Я взял Эрику под руку. По узкой полевой тропе так идти было неудобно, и мы взялись за руки, как дети. Однако но-воскресному легко и радостно не было ни ей, ни мне…
В этот раз я приехал в Долльхаген с намерением переночевать там и только наутро в понедельник вернуться в город. Однако, чтобы не навлечь на старика Пенцлингера, да и на Эрику неприятностей, решил уехать вечером. Но сначала мне хотелось проводить Эрику домой.

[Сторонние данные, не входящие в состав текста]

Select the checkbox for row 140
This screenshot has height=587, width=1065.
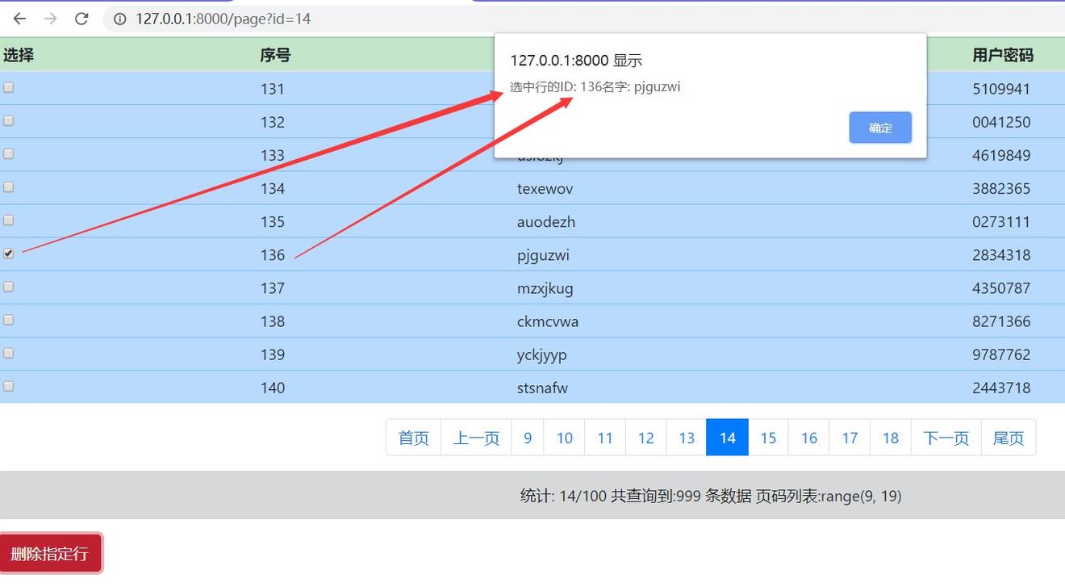[x=9, y=386]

И все-таки, несмотря ни на что, воскресный день получился у нас чудесный. Мы предавались мечтам о нашем будущем, решили, что осенью поженимся без всяких пышных празднеств, а потом поселимся в Любеке, где у меня был добрый знакомый, городской архитектор. Я рассчитывал, что с его помощью получу работу и одновременно смогу учиться в тамошнем университете. Да, мы решили поселиться в Любеке, надеялись, что для такой неприхотливой молодой четы даже в этом перенаселенном городе уж найдется какая-нибудь комнатушка.
Рука об руку шли мы по шоссе назад к деревне. Перед нами, над Долльхагеном, спелым персиком сияла луна, и, на радость нам, в безоблачном небе летнего вечера мерцали бесчисленные звезды. Все вокруг спало, даже ветер и тот улегся. А в отдалении, там, где находился Долльхаген, сквозь листву деревьев слабо светились огоньки.

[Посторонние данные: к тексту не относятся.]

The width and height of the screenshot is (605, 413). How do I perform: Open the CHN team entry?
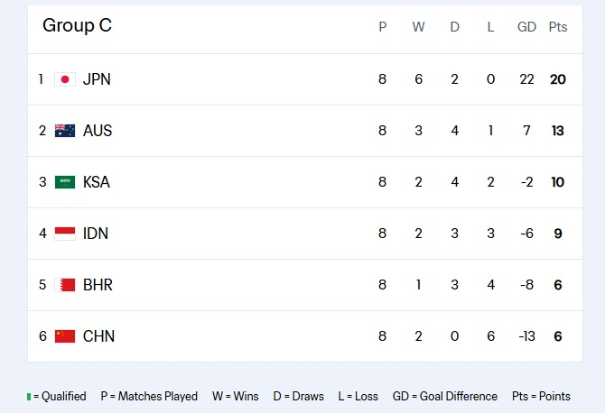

Я остановился, притянул Эрику к себе. Так прекрасен был вечер и так отрадно было сознавать, что рядом с тобою человек, которому ты можешь не только довериться, но и раскрыться до конца, любовь которого вселяет в тебя чувство полноты и красоты жизни! Мы присели у большого старого дуба. Эрика противилась этому, но я попросил:
— Посидим немного! Здесь так хорошо, что не хочется домой.
Вдруг она, без всякой видимой причины, пронзительно вскрикнула и, смертельно побледнев, с широко раскрытыми испуганными глазами вырвалась из моих рук и убежала.
Совершенно онемев, я смотрел ей вслед. Потом вскочил и побежал за ней. Недалеко от железнодорожных путей я ее нагнал. Закрыв лицо руками, она сотрясалась от рыданий. Что все это значило? Я обнял ее, прижал к груди ее мокрое от слез лицо, гладил ее волосы. Оглянувшись, я увидел темные силуэты трех дубов, под которыми мы сидели.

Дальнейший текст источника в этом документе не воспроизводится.